UPDATE: SUNDERLAND ‘CURRENTLY NEGOTIATING’ TO SIGN £2.5M STRIKER AFTER 13-GOAL SEASON.
Sunderland are still ‘negotiating’ a deal with Zorya Luhansk for midfielder Nazariy Rusyn with the Championship outfit reportedly paying up to £2.5 million.
Following Saturday’s 2-1 defeat at Preston North End – another game in which the Black Cats performed well but came away with nothing – manager Tony Mowbray made no secret of his desire to add another centre-forward to his squad in the final two weeks of the window.
“I think the reality is that we have to get the front end of the pitch sorted out first,” Mowbray told the Northern Echo; Sunderland still without the talismanic Ross Stewart and having lost Joe Gelhardt following the expiry of his loan deal in the off-season.

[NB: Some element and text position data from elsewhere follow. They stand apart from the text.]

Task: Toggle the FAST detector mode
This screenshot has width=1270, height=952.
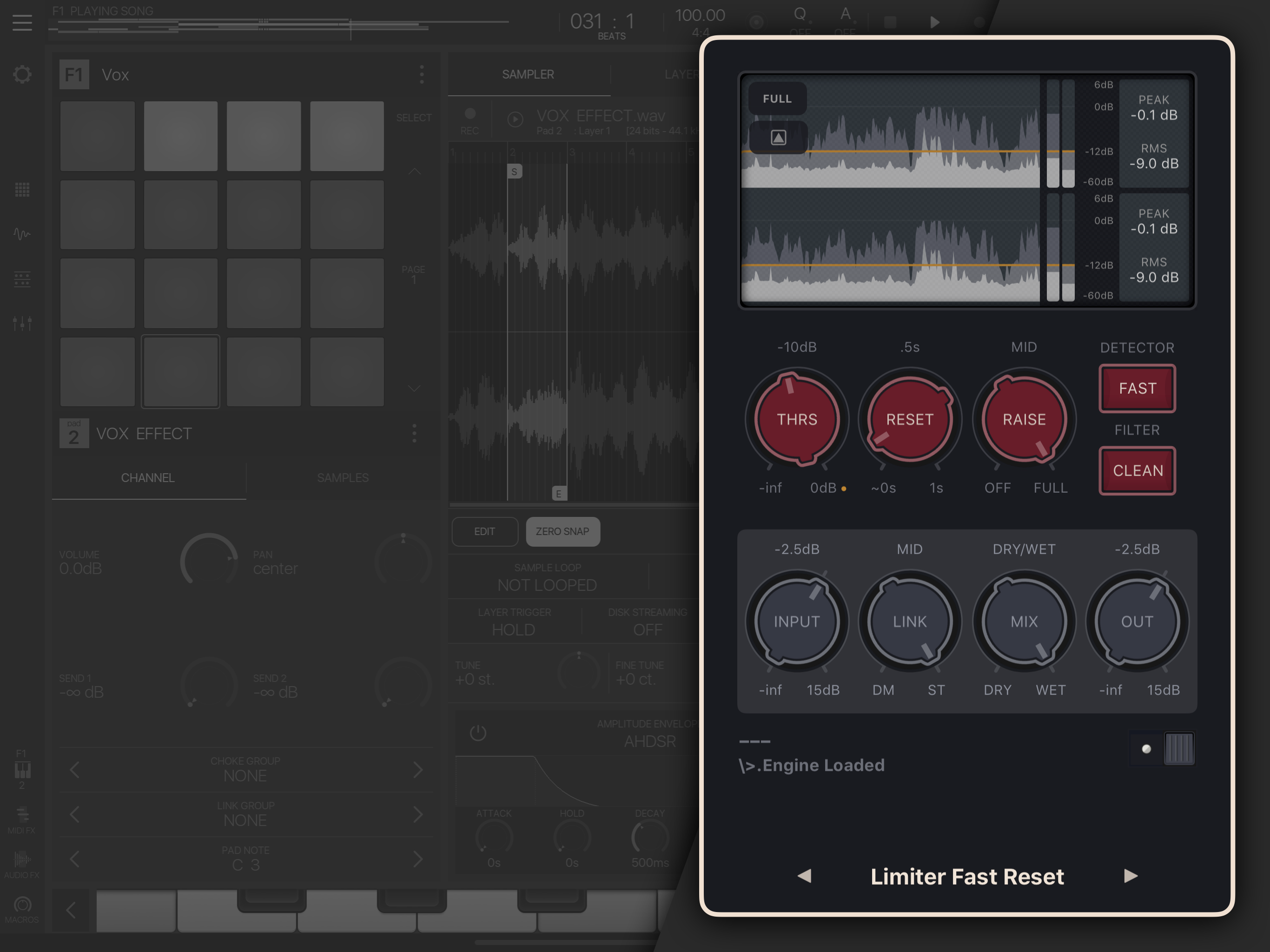Action: pos(1137,389)
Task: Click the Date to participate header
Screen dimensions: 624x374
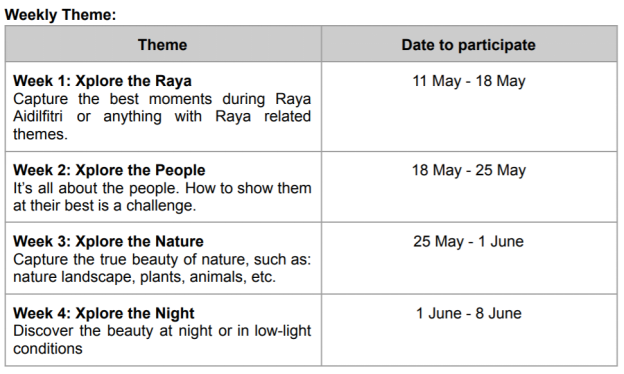Action: click(x=468, y=45)
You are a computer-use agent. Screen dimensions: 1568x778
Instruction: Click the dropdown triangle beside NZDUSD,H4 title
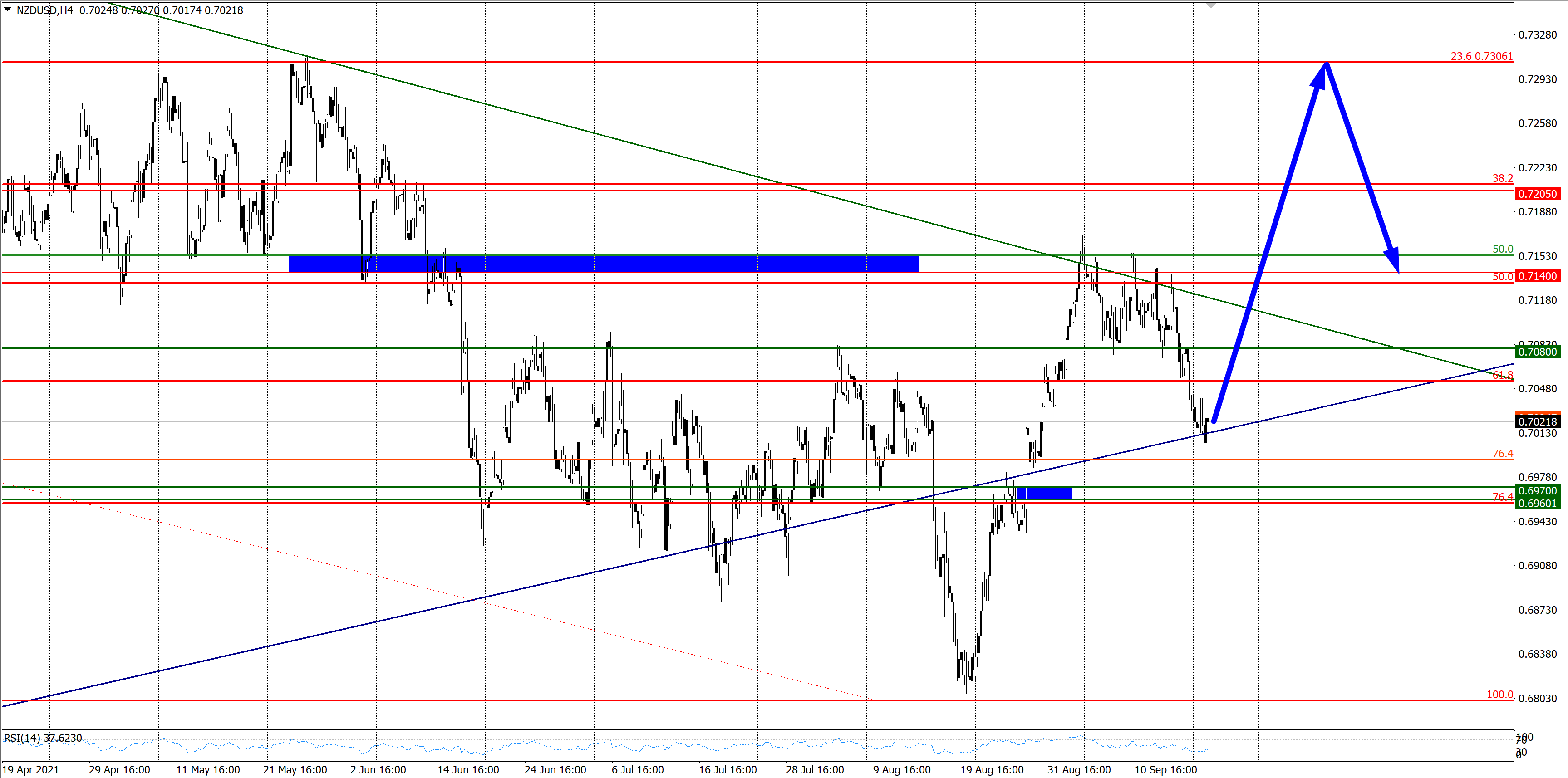pyautogui.click(x=7, y=10)
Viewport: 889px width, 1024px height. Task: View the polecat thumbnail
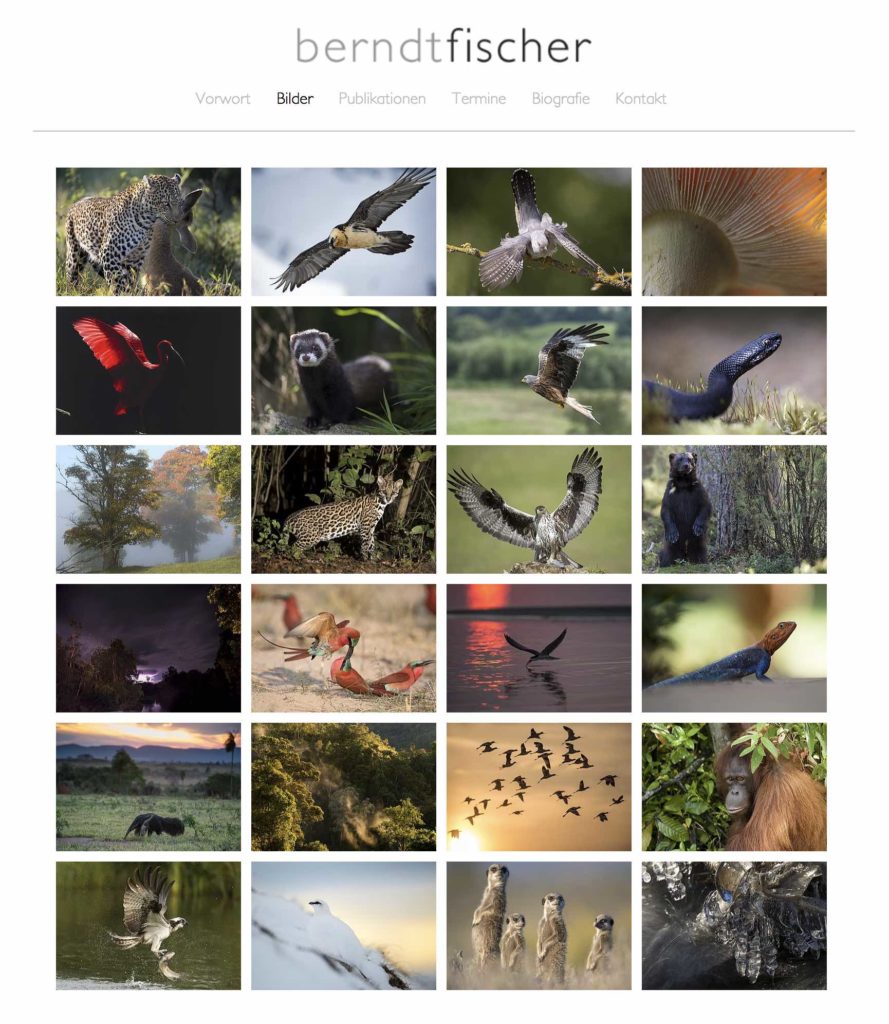coord(344,370)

Luis Hemir, at just 20, was brought in not as a first-team starter but as one for the future. Bradley Dack, meanwhile, is far from a natural number nine. It’s telling that, during that narrow defeat at Deepdale, Dack would often drop deep to pick up possession, therefore leaving a massive gap in the frontline.

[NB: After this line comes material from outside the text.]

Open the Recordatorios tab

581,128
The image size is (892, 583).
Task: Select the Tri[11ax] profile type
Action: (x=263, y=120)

A gap Nazariy Rusyn could fill.
Sunderland turn to Nazariy Rusyn to solve striker problem
Sunderland have reportedly turned to Rusyn after missing out on the likes of Zan Vipotnik and Matija Frigan. The former Ukraine U21 international scored 13 goals and set up six in 30 games for Zorya Luhansk in 2022/23. And it is believed that Sunderland could stump up £2.5 million to bring him to the Stadium of Light (Football24).
“As far as I know, Zorya is currently negotiating with Sunderland for Nazariy Rusyn,” explains Ukrainian reporter Volodymyr Zverov.

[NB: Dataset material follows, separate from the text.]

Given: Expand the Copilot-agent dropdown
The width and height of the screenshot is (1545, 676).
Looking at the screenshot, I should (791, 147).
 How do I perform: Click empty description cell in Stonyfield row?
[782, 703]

There is, however, some work to be done before Rusyn is posing for photos in red and white stripes.
“These negotiations do not reach a dead end. (But) Sunderland offers one price, and Zorya wants another,” Zverov adds.
Rusyn’s unavailability for the weekend’s 2-1 win at Vorskla Portava did little to dampen the speculation. Though Zverov insists that his absence was down to a thigh injury rather than anything more cryptic.